WHAT IS ASKED:
Rescale the records that begin at the line containing "Click 'Создать комплект док F10' button" and end after the line containing "pos(385,211)". Copy them again with their requests, multiply every answer coordinate by 0.4 and round it to a whole number (halves round up), but keep the request numbers unchanged and leave out the pictures.

THE DATA:
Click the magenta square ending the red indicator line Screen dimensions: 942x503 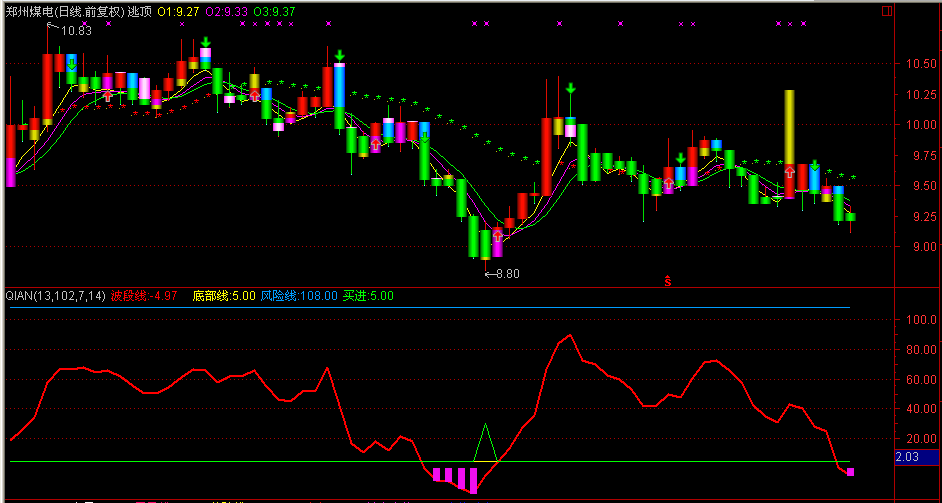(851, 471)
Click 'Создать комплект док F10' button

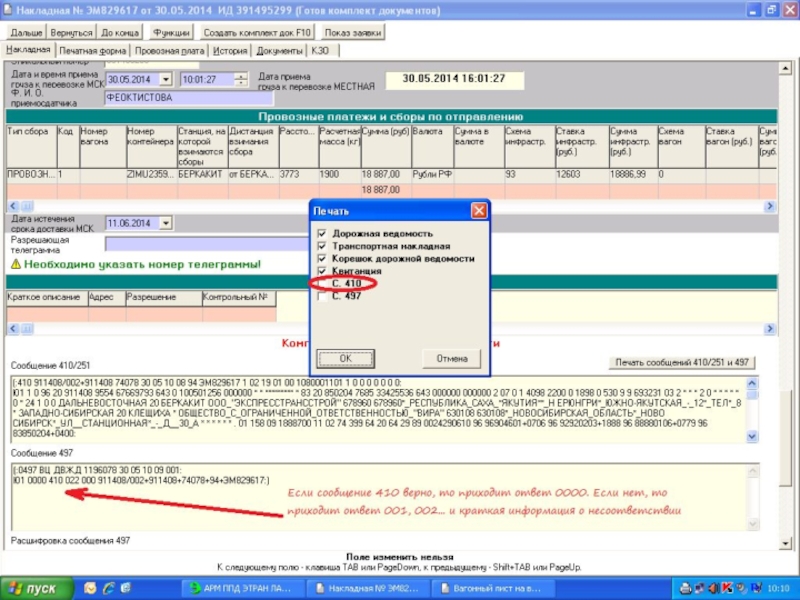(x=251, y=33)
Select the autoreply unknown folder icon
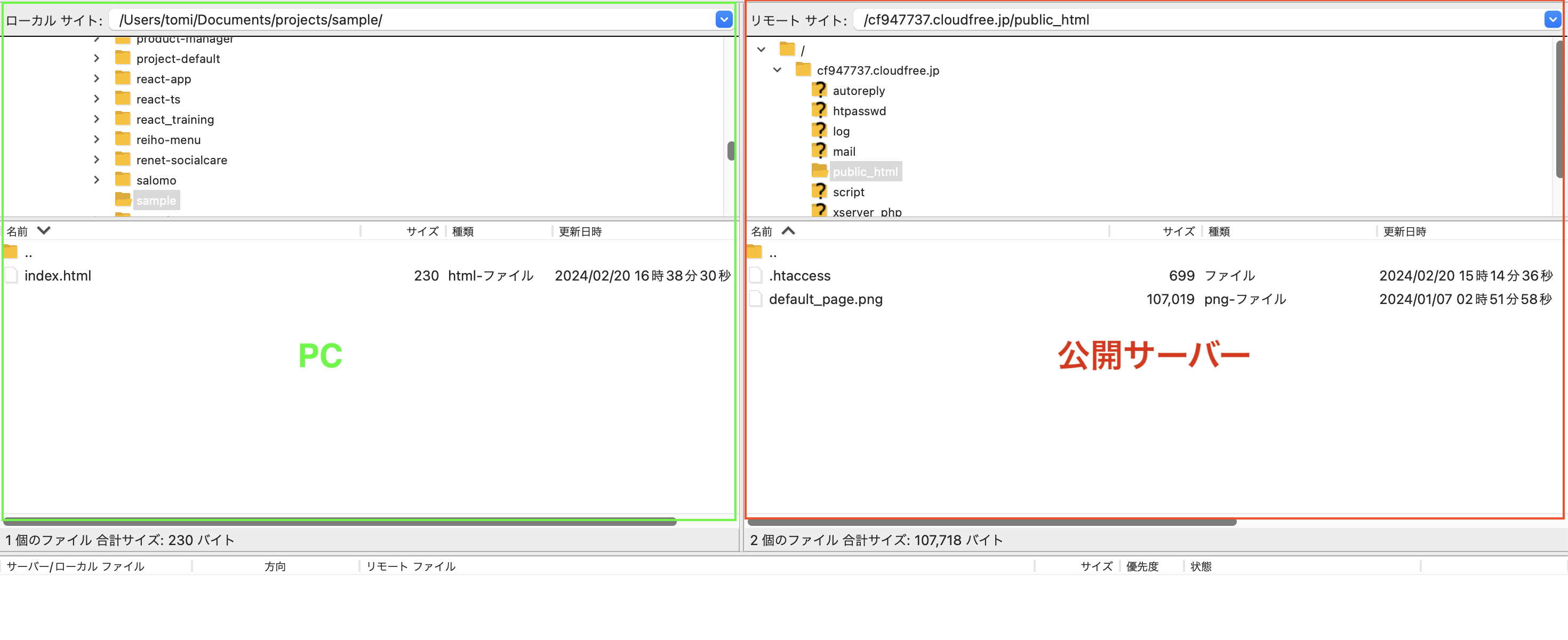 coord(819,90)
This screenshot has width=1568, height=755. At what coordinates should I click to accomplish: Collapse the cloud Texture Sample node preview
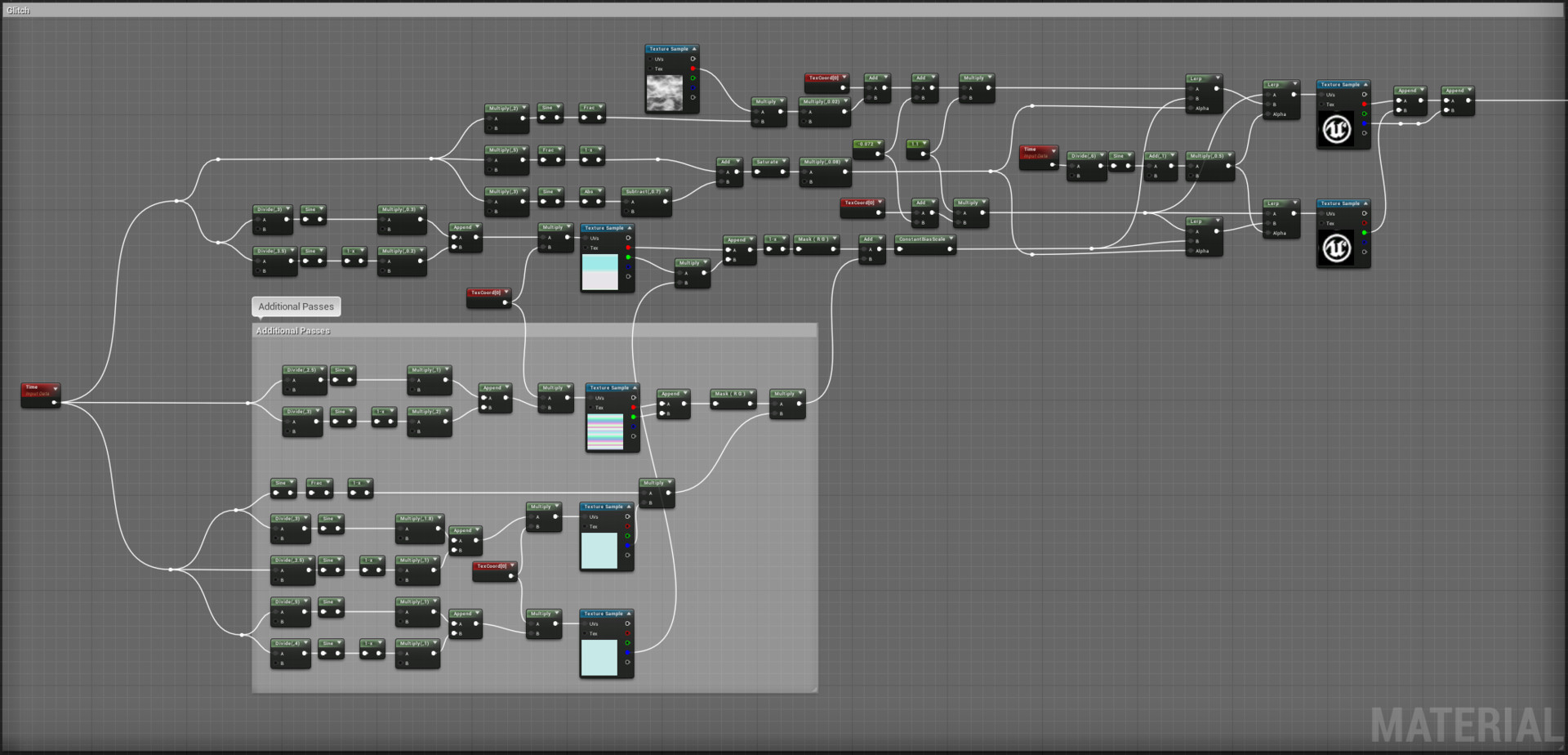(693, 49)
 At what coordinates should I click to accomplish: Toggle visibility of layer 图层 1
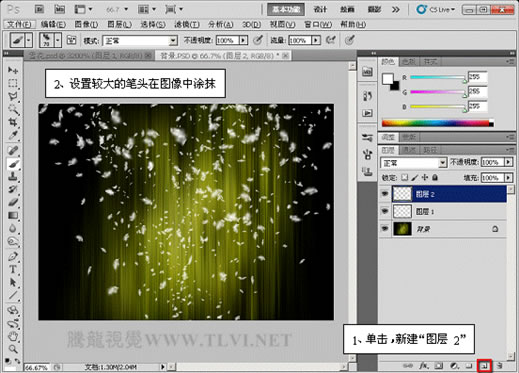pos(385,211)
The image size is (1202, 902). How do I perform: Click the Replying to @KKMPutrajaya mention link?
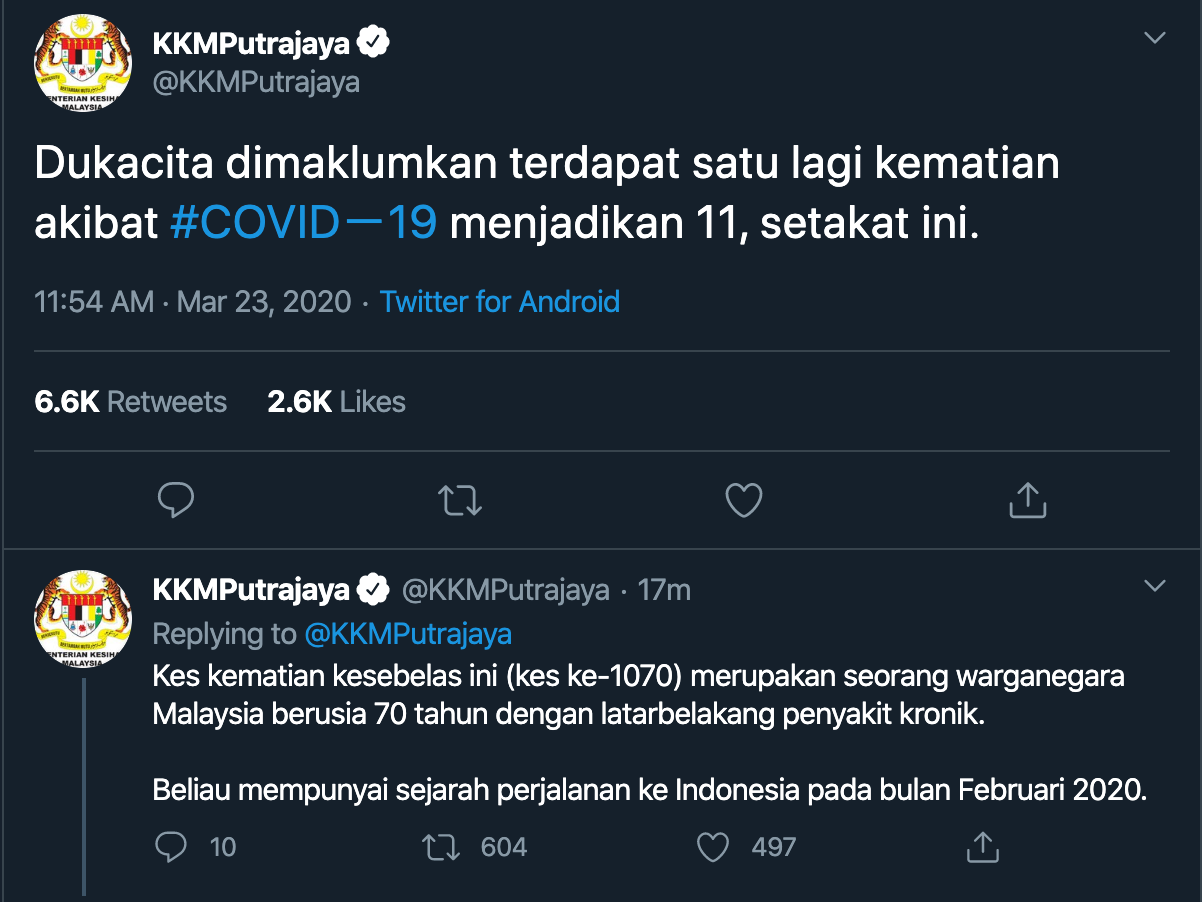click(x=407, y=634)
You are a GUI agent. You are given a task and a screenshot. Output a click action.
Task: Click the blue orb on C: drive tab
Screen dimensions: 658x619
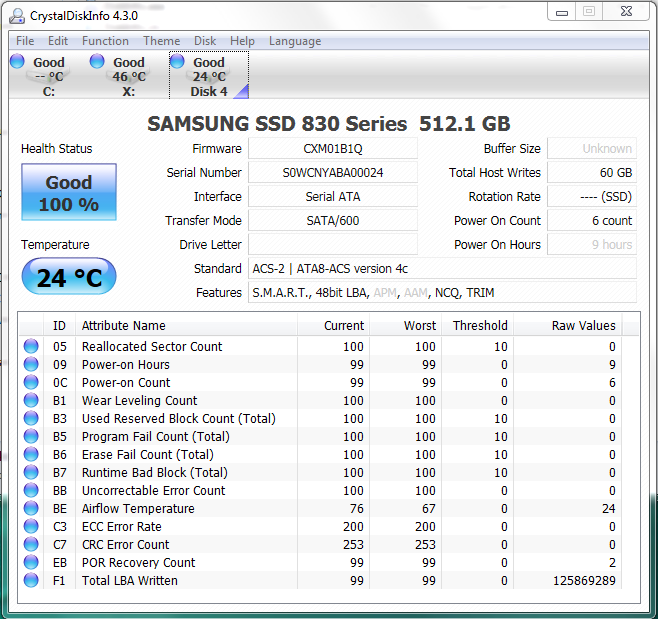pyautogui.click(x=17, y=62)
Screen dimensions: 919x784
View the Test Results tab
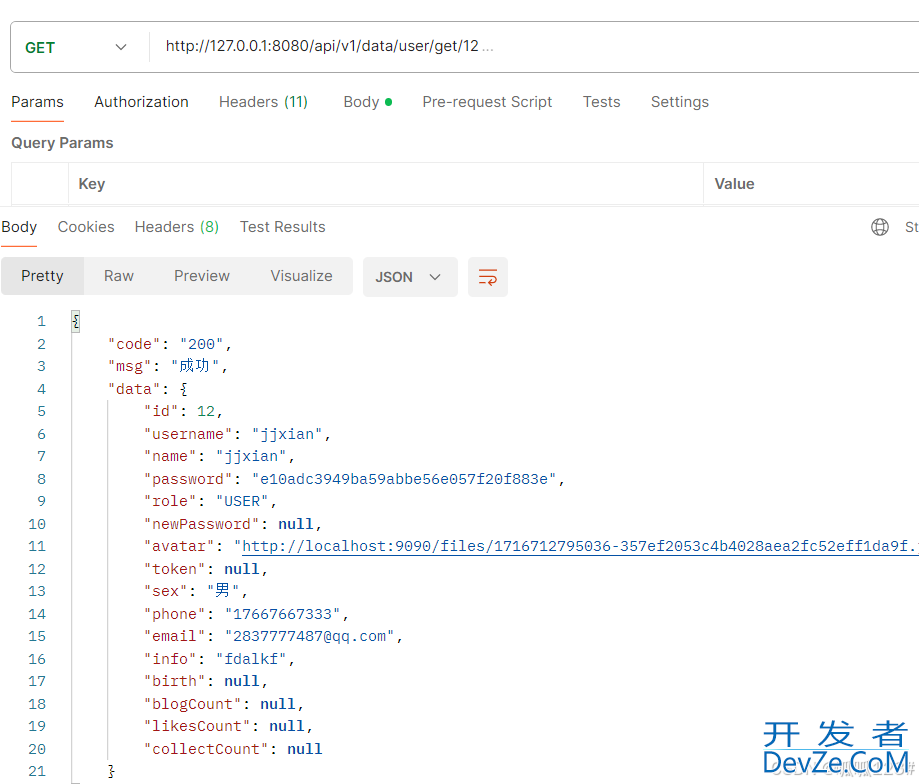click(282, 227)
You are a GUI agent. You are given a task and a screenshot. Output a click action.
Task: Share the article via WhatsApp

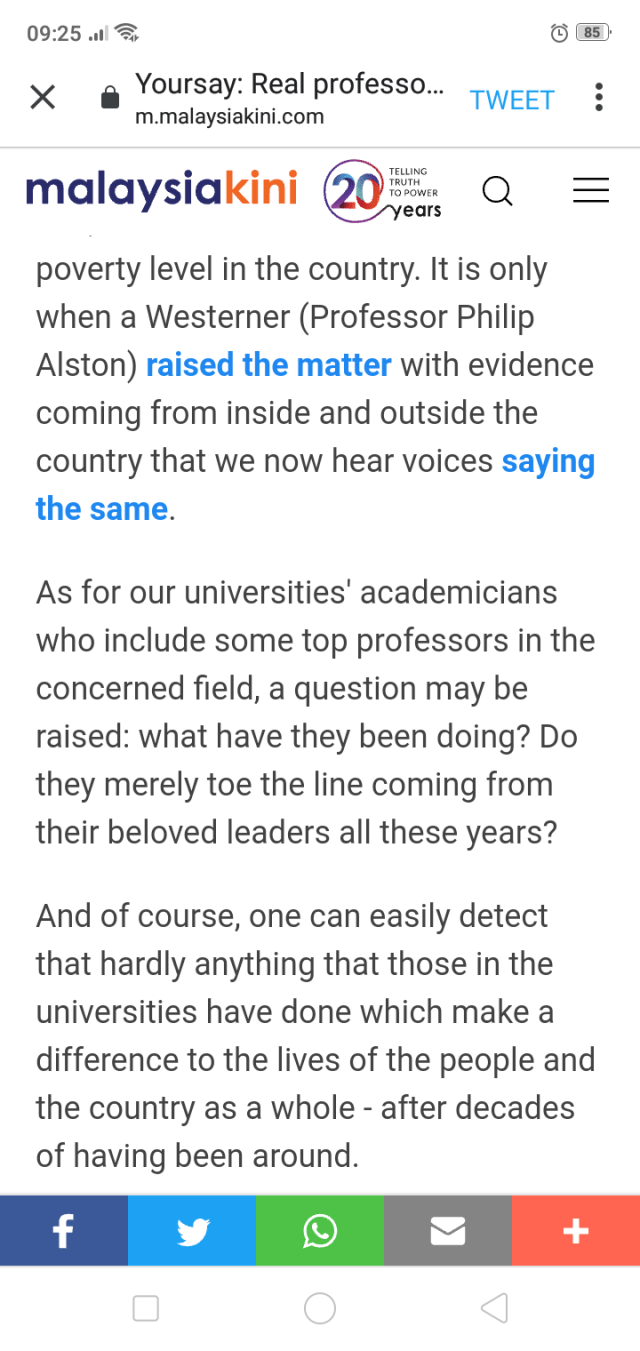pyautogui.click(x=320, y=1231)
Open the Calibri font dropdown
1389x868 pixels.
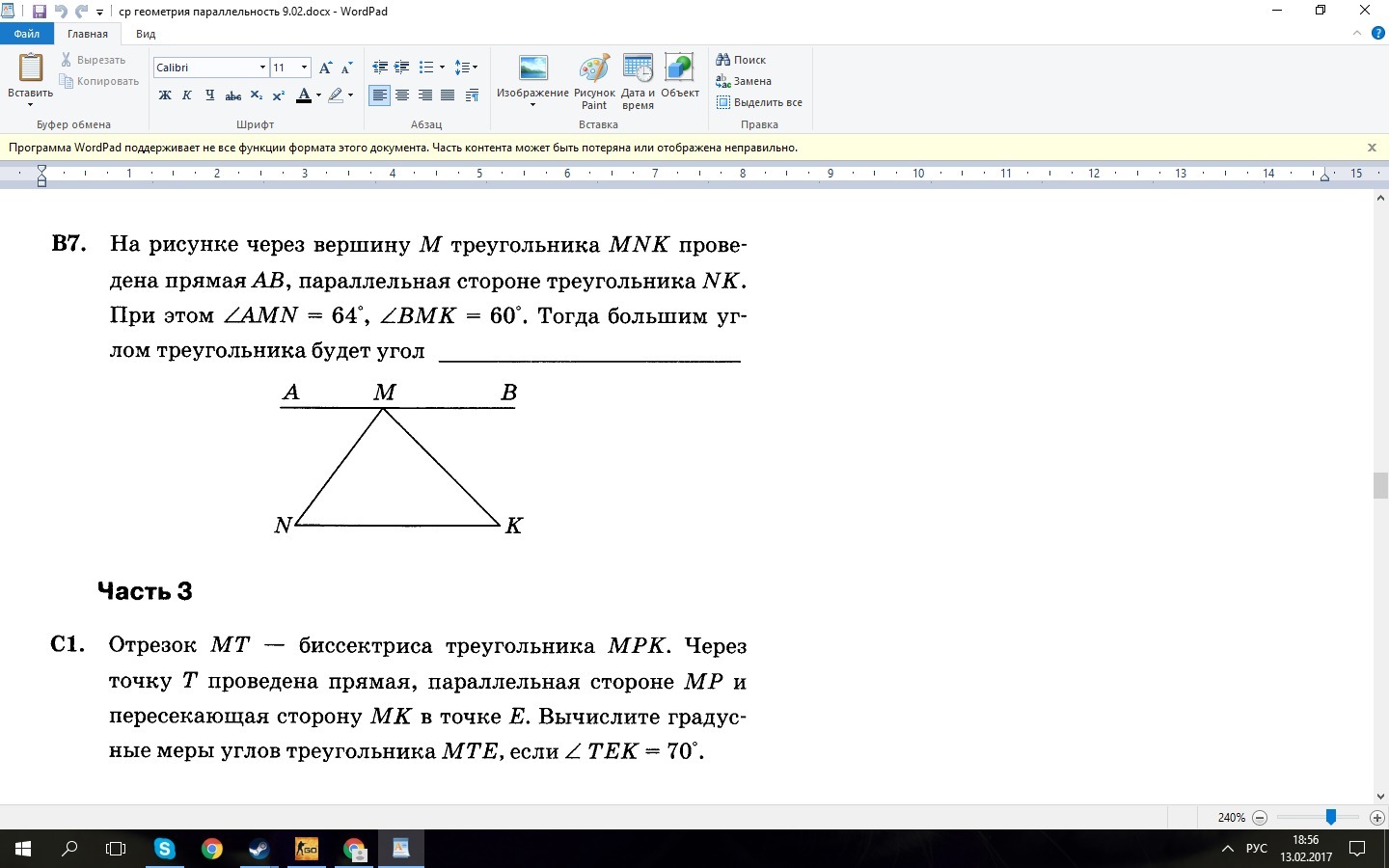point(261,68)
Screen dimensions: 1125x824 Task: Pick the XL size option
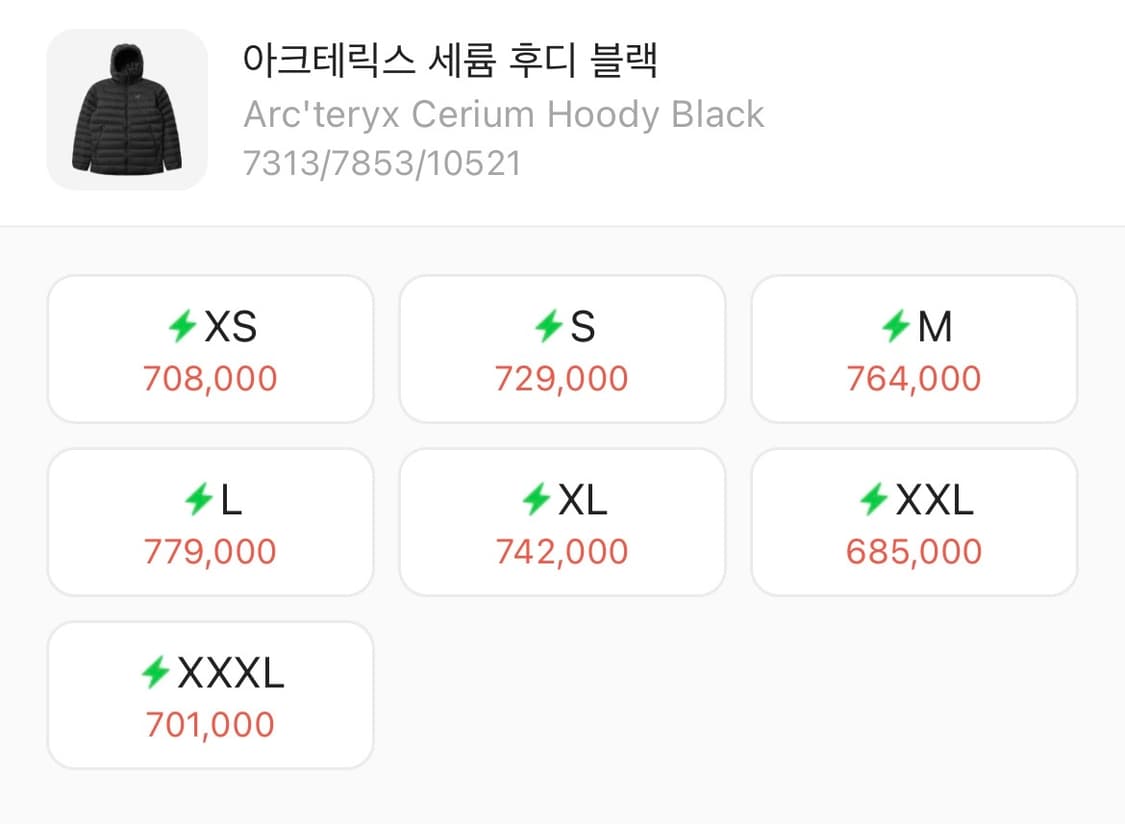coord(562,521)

TASK SOLUTION:
Click 'Создать комплект док F10' button

(x=100, y=13)
Select the autoreply unknown folder icon
 coord(328,36)
This screenshot has width=1568, height=755. At what coordinates should I click to accomplish: Collapse the cloud Texture Sample node preview
(277, 20)
 At what coordinates should I click to accomplish: Toggle visibility of layer 图层 1
pos(154,84)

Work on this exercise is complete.